▸ What is being asked: The entries are to be given again in full. Every word must match.

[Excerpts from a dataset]
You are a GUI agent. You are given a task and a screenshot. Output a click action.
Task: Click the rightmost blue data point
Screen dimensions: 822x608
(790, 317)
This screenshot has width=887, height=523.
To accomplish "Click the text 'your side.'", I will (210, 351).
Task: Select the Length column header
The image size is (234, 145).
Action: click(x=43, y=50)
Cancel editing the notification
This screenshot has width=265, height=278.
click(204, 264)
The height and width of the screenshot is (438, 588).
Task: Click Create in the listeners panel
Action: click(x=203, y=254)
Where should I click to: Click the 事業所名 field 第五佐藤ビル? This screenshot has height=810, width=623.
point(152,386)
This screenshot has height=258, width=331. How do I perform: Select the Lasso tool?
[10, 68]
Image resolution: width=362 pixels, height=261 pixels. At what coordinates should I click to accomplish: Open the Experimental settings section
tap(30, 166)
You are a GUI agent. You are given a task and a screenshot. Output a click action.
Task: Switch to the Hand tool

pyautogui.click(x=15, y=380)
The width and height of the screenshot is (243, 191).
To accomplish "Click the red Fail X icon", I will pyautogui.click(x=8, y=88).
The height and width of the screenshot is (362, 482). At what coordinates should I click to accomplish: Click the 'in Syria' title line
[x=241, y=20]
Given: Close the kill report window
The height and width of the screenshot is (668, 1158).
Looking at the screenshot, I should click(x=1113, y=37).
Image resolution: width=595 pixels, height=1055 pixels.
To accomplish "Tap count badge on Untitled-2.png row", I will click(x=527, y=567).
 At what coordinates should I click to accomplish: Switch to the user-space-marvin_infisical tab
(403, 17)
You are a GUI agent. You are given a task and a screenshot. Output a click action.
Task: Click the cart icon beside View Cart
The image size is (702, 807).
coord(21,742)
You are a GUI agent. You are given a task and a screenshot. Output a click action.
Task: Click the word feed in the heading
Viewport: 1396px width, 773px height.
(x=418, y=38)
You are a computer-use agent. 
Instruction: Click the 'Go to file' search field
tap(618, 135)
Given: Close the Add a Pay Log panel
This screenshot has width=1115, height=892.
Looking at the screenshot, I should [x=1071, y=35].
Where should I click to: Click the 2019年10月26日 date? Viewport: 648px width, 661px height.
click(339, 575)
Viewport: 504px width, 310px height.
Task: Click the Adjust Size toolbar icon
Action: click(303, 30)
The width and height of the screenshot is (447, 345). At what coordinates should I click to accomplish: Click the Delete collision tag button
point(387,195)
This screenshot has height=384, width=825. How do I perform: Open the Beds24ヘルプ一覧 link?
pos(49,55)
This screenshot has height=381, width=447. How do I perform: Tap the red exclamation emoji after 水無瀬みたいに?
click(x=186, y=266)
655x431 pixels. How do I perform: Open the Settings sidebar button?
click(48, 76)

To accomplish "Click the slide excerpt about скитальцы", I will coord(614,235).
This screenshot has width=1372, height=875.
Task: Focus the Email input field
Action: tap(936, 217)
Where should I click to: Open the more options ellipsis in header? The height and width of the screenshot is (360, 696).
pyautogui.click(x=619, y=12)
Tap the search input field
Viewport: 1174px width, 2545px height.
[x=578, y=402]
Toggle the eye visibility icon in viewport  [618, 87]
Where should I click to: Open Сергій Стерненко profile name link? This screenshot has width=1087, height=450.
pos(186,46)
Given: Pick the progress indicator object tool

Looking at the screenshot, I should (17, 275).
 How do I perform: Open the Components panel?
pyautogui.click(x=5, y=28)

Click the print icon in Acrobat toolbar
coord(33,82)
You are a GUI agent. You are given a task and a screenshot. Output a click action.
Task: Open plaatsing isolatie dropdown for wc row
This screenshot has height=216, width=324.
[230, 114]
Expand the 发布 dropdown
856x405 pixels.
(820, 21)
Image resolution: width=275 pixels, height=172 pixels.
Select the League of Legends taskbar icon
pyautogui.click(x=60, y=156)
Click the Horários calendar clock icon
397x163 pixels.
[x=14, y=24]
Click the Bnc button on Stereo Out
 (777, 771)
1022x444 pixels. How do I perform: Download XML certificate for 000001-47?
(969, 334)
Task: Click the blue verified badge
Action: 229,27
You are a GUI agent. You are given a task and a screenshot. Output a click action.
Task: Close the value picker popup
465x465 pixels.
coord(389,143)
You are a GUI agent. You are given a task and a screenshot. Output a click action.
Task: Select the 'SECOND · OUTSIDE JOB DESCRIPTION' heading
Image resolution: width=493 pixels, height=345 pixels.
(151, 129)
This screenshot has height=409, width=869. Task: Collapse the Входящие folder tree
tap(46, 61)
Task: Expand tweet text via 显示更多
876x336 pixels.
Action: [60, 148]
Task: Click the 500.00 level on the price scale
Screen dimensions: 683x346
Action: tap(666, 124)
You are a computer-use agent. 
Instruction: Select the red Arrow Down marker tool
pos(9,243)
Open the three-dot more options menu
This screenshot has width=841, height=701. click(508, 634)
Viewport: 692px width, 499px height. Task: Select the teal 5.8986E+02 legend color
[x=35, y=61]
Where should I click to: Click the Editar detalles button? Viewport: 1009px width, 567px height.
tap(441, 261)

▸ The answer:
You are a GUI agent. You are given a task and a screenshot. Output a click action.
Task: Click the rightmost blue data point
Screen dimensions: 822x608
(790, 317)
This screenshot has width=887, height=523.
To accomplish "Click the text 'your side.'", I will (210, 351).
Task: Select the Length column header
The image size is (234, 145).
Action: click(x=43, y=50)
Cancel editing the notification
This screenshot has width=265, height=278.
click(204, 264)
The height and width of the screenshot is (438, 588).
Task: Click Create in the listeners panel
Action: click(x=203, y=254)
Where should I click to: Click the 事業所名 field 第五佐藤ビル? This screenshot has height=810, width=623.
point(152,386)
This screenshot has height=258, width=331. How do I perform: Select the Lasso tool?
[10, 68]
Image resolution: width=362 pixels, height=261 pixels. At what coordinates should I click to accomplish: Open the Experimental settings section
tap(30, 166)
You are a GUI agent. You are given a task and a screenshot. Output a click action.
Task: Switch to the Hand tool

pyautogui.click(x=15, y=380)
The width and height of the screenshot is (243, 191).
To accomplish "Click the red Fail X icon", I will pyautogui.click(x=8, y=88).
The height and width of the screenshot is (362, 482). At what coordinates should I click to accomplish: Click the 'in Syria' title line
[x=241, y=20]
Given: Close the kill report window
The height and width of the screenshot is (668, 1158).
Looking at the screenshot, I should click(x=1113, y=37).
Image resolution: width=595 pixels, height=1055 pixels.
To accomplish "Tap count badge on Untitled-2.png row", I will click(x=527, y=567).
 At what coordinates should I click to accomplish: Switch to the user-space-marvin_infisical tab
(403, 17)
You are a GUI agent. You are given a task and a screenshot. Output a click action.
Task: Click the cart icon beside View Cart
The image size is (702, 807).
coord(21,742)
You are a GUI agent. You are given a task and a screenshot. Output a click action.
Task: Click the word feed in the heading
Viewport: 1396px width, 773px height.
(x=418, y=38)
You are a computer-use agent. 
Instruction: Click the 'Go to file' search field
tap(618, 135)
Given: Close the Add a Pay Log panel
This screenshot has width=1115, height=892.
Looking at the screenshot, I should [x=1071, y=35].
Where should I click to: Click the 2019年10月26日 date? Viewport: 648px width, 661px height.
click(339, 575)
Viewport: 504px width, 310px height.
Task: Click the Adjust Size toolbar icon
Action: click(303, 30)
The width and height of the screenshot is (447, 345). At what coordinates should I click to accomplish: Click the Delete collision tag button
point(387,195)
This screenshot has height=384, width=825. How do I perform: Open the Beds24ヘルプ一覧 link?
pos(49,55)
This screenshot has height=381, width=447. How do I perform: Tap the red exclamation emoji after 水無瀬みたいに?
click(x=186, y=266)
655x431 pixels. How do I perform: Open the Settings sidebar button?
click(48, 76)

To accomplish "Click the slide excerpt about скитальцы", I will coord(614,235).
This screenshot has width=1372, height=875.
Task: Focus the Email input field
Action: tap(936, 217)
Where should I click to: Open the more options ellipsis in header? The height and width of the screenshot is (360, 696).
pyautogui.click(x=619, y=12)
Tap the search input field
Viewport: 1174px width, 2545px height.
[x=578, y=402]
Toggle the eye visibility icon in viewport  [618, 87]
Where should I click to: Open Сергій Стерненко profile name link? This screenshot has width=1087, height=450.
pos(186,46)
Given: Pick the progress indicator object tool

Looking at the screenshot, I should (17, 275).
 How do I perform: Open the Components panel?
pyautogui.click(x=5, y=28)

Click the print icon in Acrobat toolbar
coord(33,82)
You are a GUI agent. You are given a task and a screenshot. Output a click action.
Task: Open plaatsing isolatie dropdown for wc row
This screenshot has height=216, width=324.
[230, 114]
Expand the 发布 dropdown
856x405 pixels.
(820, 21)
Image resolution: width=275 pixels, height=172 pixels.
Select the League of Legends taskbar icon
pyautogui.click(x=60, y=156)
Click the Horários calendar clock icon
397x163 pixels.
[x=14, y=24]
Click the Bnc button on Stereo Out
 (777, 771)
1022x444 pixels. How do I perform: Download XML certificate for 000001-47?
(969, 334)
Task: Click the blue verified badge
Action: 229,27
You are a GUI agent. You are given a task and a screenshot. Output a click action.
Task: Close the value picker popup
465x465 pixels.
coord(389,143)
You are a GUI agent. You are given a task and a screenshot. Output a click action.
Task: Select the 'SECOND · OUTSIDE JOB DESCRIPTION' heading
Image resolution: width=493 pixels, height=345 pixels.
(151, 129)
This screenshot has height=409, width=869. Task: Collapse the Входящие folder tree
tap(46, 61)
Task: Expand tweet text via 显示更多
876x336 pixels.
Action: [60, 148]
Task: Click the 500.00 level on the price scale
Screen dimensions: 683x346
Action: tap(666, 124)
You are a computer-use agent. 
Instruction: Select the red Arrow Down marker tool
pos(9,243)
Open the three-dot more options menu
This screenshot has width=841, height=701. click(508, 634)
Viewport: 692px width, 499px height. Task: Select the teal 5.8986E+02 legend color
[x=35, y=61]
Where should I click to: Click the Editar detalles button? Viewport: 1009px width, 567px height.
tap(441, 261)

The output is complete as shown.